- What is being asked
In the records below, find the line containing "Screen dimensions: 1696x1032" and repeat it and every line after it exactly, without pictures.

━━━━━━

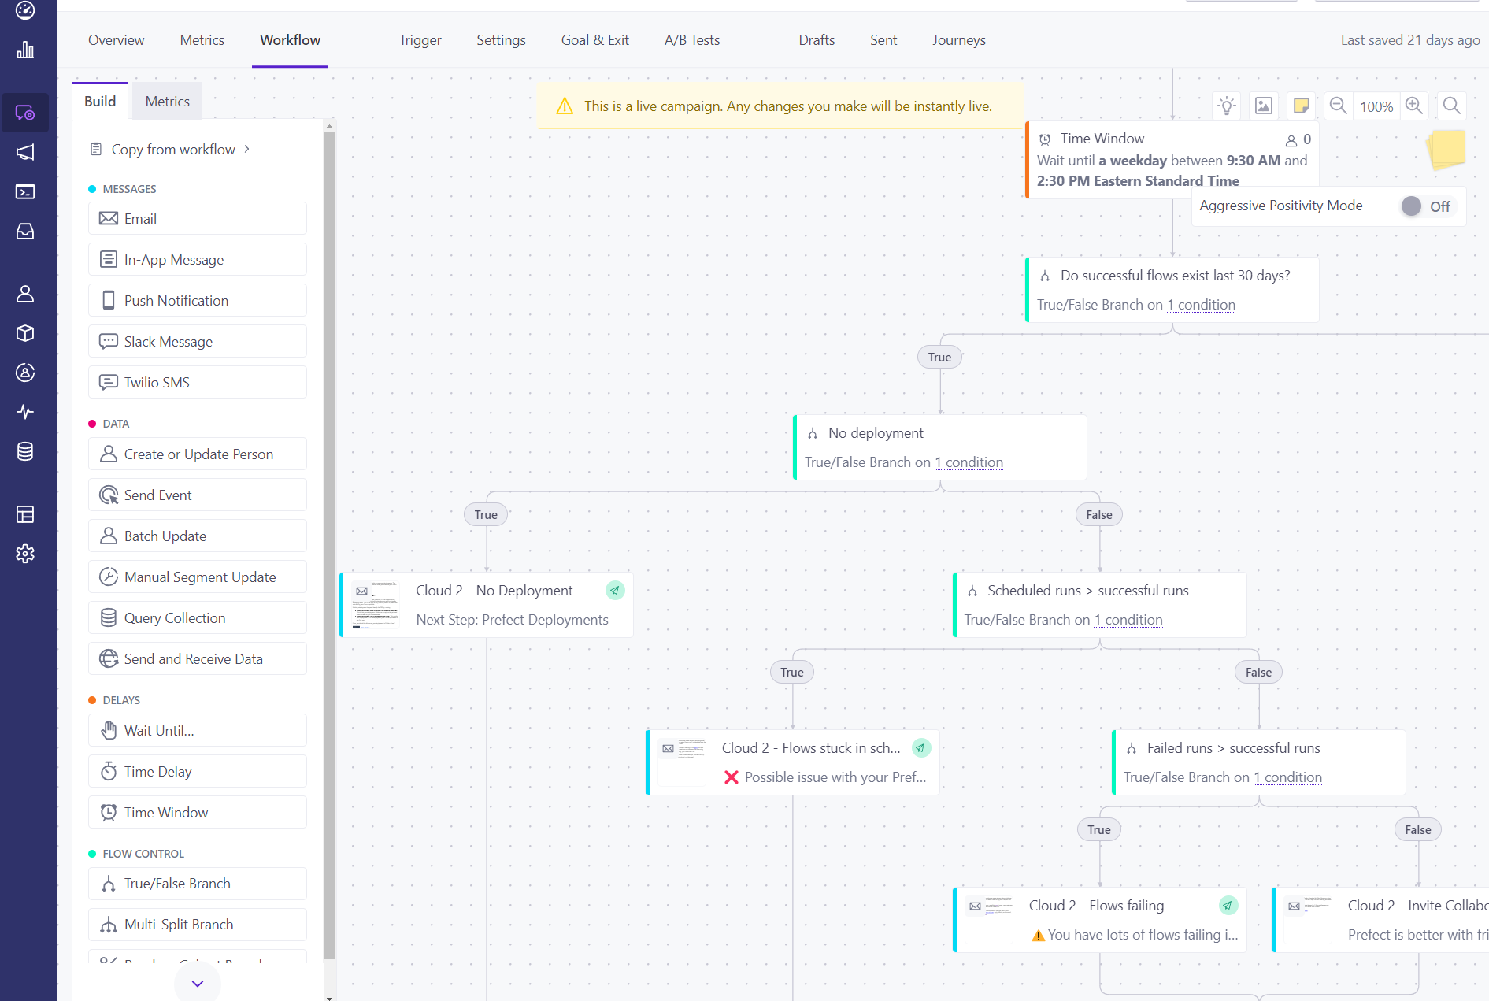
Task: Switch to the Metrics tab beside Build
Action: 167,101
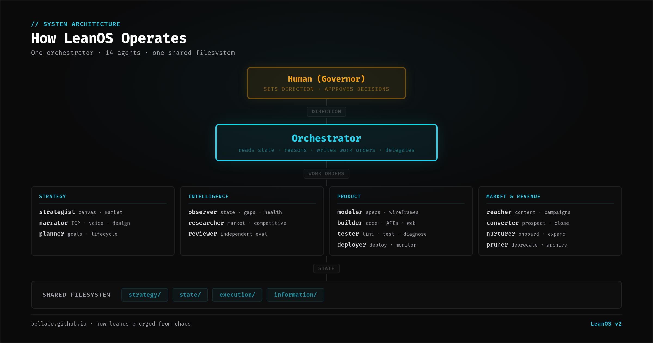This screenshot has width=653, height=343.
Task: Select the MARKET & REVENUE panel header
Action: 513,196
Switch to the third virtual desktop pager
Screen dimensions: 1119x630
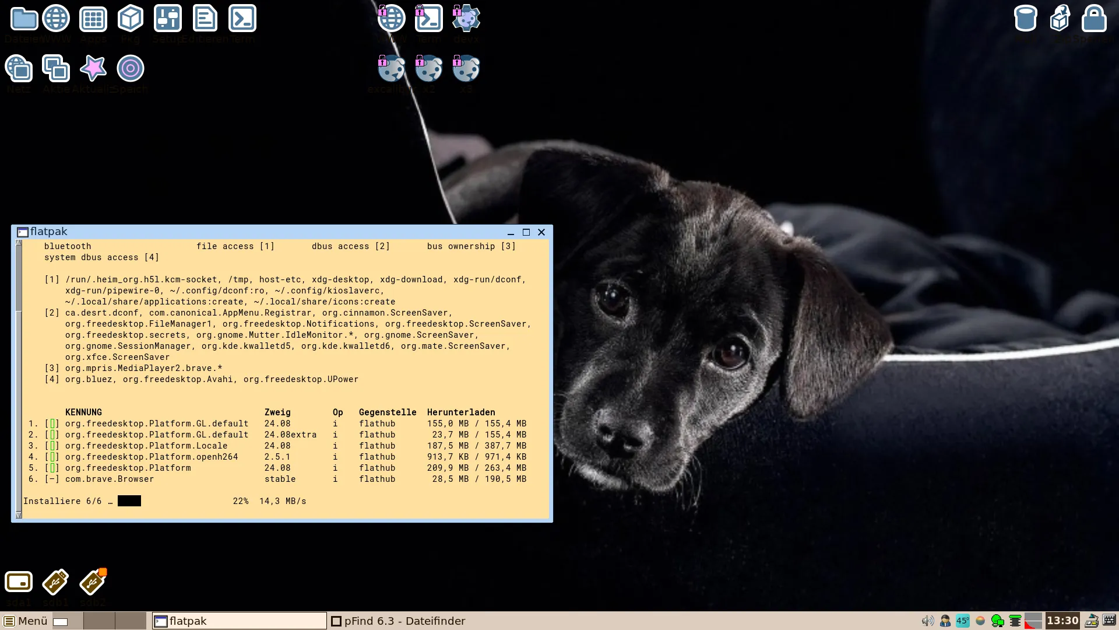point(130,621)
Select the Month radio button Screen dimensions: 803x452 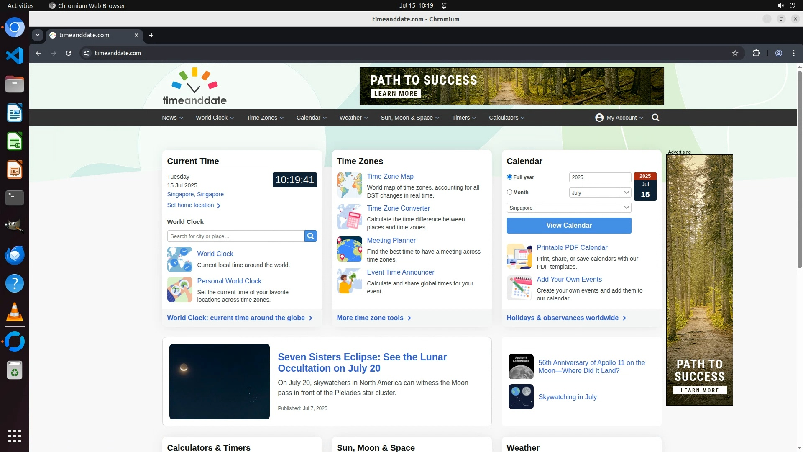(509, 192)
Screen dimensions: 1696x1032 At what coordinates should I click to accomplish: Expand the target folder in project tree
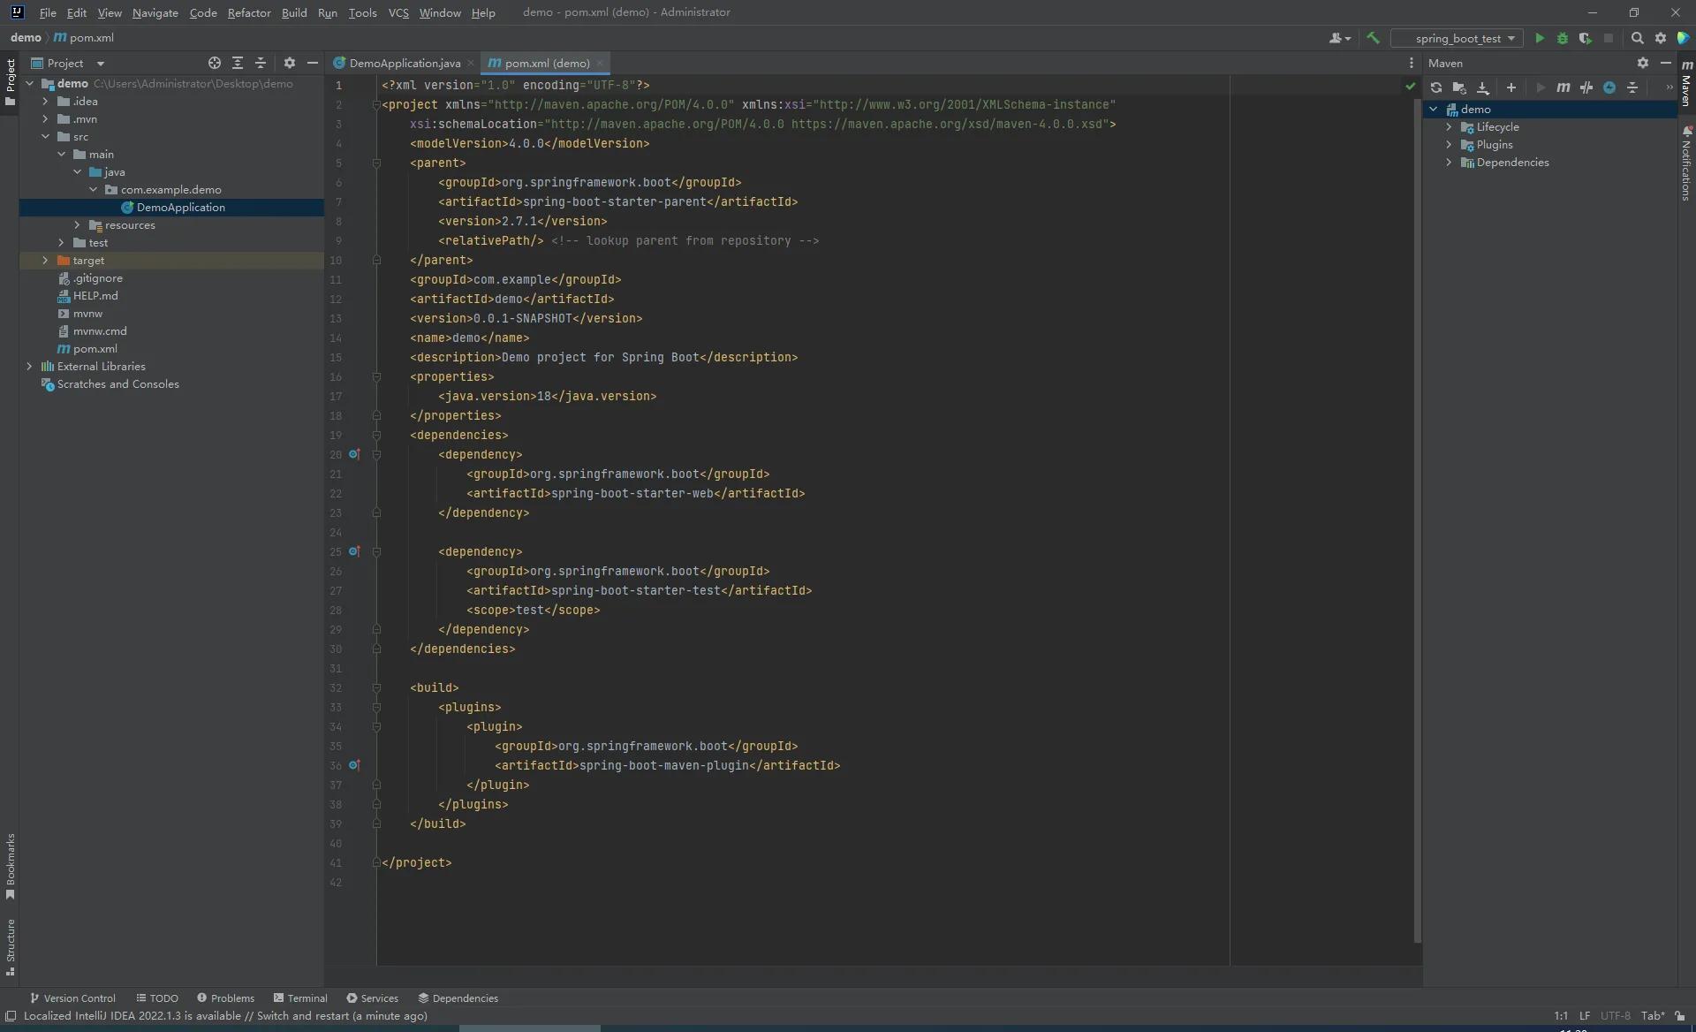tap(44, 260)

━━━━━━

- Response
Screen dimensions: 1696x1032 At what coordinates should I click to accomplish: Expand the target folder in project tree
tap(44, 260)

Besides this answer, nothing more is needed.